The similarity of topography and habitat of the State Park and the mosaic of smaller natural areas among the fairways, tees, greens, and club and maintenance buildings of the golf course provide the opportunity to investigate the effectiveness of including small wild habitat patches in a busy golf course. Counts were done on several pleasant days in each of the four seasons during the six-year study. Counts occurred on Mondays when the course was closed to golfers. In both circuits, all birds were counted by species. Results were converted into numbers of birds per kilometer of trail for each species in each area.

Data analysis led Max to several conclusions. The kinds of birds and the number per species differed in the two areas. Prairie Dunes has higher numbers of individuals of fewer kinds. The State Park has fewer individuals but they are distributed more evenly among more species. Even a casual stroll through both areas reveals that the species having higher numbers in the golf course than in the park included house sparrows, European starlings, barn swallows, tree sparrows, and American robins. Those seen more often in the park included dickcissels, red-bellied woodpeckers, turkey vultures, American crows, grasshopper sparrows, red-winged blackbirds, and rufous-sided towhees.

The two areas shared 48 bird species but the Sand Hills State Park had 15 species not observed at Prairie Dunes. And Prairie Dunes hosted nine species not seen in the park. Max's Tabor College students studying several other golf courses without natural habitat areas seldom observed more than 27 bird species. This golf course's ability to support almost as many species as does the State Park was attributed to its natural patches.

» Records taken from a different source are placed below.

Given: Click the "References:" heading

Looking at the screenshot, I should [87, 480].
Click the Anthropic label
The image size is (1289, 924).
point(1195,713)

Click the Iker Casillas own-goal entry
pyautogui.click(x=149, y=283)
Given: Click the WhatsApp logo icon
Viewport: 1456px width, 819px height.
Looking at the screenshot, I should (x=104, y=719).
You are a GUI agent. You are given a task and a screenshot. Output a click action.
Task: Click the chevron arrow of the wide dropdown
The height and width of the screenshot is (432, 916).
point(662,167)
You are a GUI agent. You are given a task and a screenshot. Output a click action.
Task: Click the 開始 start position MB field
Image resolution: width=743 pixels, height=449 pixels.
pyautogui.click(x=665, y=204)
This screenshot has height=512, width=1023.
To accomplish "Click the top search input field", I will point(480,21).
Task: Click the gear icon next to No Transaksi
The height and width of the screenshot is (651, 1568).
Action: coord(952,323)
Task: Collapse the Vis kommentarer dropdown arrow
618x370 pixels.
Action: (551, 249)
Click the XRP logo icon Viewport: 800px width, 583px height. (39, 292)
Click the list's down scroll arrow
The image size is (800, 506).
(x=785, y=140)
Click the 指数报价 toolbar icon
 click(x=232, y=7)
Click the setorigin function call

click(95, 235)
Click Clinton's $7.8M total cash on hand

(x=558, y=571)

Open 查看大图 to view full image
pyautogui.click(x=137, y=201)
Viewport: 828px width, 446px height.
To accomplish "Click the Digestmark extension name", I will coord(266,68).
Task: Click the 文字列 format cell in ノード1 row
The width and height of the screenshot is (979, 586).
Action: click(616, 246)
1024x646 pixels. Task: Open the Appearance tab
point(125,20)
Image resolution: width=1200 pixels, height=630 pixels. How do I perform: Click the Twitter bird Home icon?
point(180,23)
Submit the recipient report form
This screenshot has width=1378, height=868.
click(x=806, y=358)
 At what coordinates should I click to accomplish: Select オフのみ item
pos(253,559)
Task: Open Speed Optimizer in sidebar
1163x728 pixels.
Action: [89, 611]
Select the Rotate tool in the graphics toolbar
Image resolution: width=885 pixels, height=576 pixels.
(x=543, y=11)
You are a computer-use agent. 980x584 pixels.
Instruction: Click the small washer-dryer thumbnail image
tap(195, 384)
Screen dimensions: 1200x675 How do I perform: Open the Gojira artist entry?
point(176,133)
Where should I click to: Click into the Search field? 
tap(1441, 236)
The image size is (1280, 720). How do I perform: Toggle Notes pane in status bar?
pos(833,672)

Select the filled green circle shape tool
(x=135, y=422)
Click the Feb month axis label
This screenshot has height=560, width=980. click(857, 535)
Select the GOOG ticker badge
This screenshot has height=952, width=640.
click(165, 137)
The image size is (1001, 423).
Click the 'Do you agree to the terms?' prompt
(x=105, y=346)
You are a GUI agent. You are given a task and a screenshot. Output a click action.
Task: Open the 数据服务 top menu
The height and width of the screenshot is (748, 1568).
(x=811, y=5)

Adapted to somewhat smaller habitat areas and to human disturbances were American robin, common grackle, and eastern kingbird, more common in the golf course areas than in the State Park. Species that require larger, less fragmented habitat and less human disturbance were the least flycatcher and yellow-breasted chat in the State Park. But observed in larger, undisturbed patches of the golf course were wild turkeys, bobwhites, Henslow's sparrows, and yellow-billed cuckoos.

Some of the bird species finding habitat at Prairie Dunes with its wild patches are threatened and in need of conservation. They include Henslow's sparrow, Bell's vireo, dickcissel, grasshopper sparrow, yellow-billed cuckoo, and Mississippi kite. The patches of shrubs appear to provide especially good habitat for Bell's vireo.

So, in addition to large, unfragmented wildlife sanctuaries, it is possible to provide wildlife habitats in patches scattered among the fairways and greens of a golf course. Likewise, most of us have some control over human landscapes such as a backyard that could provide feeding grounds, nesting cover, winter stopover areas, and other necessities for our fellow creatures.

With all the adverse changes humankind has brought to Planet Earth, perhaps we need to take responsibility for restoring habitat patches as stepping stones for nature.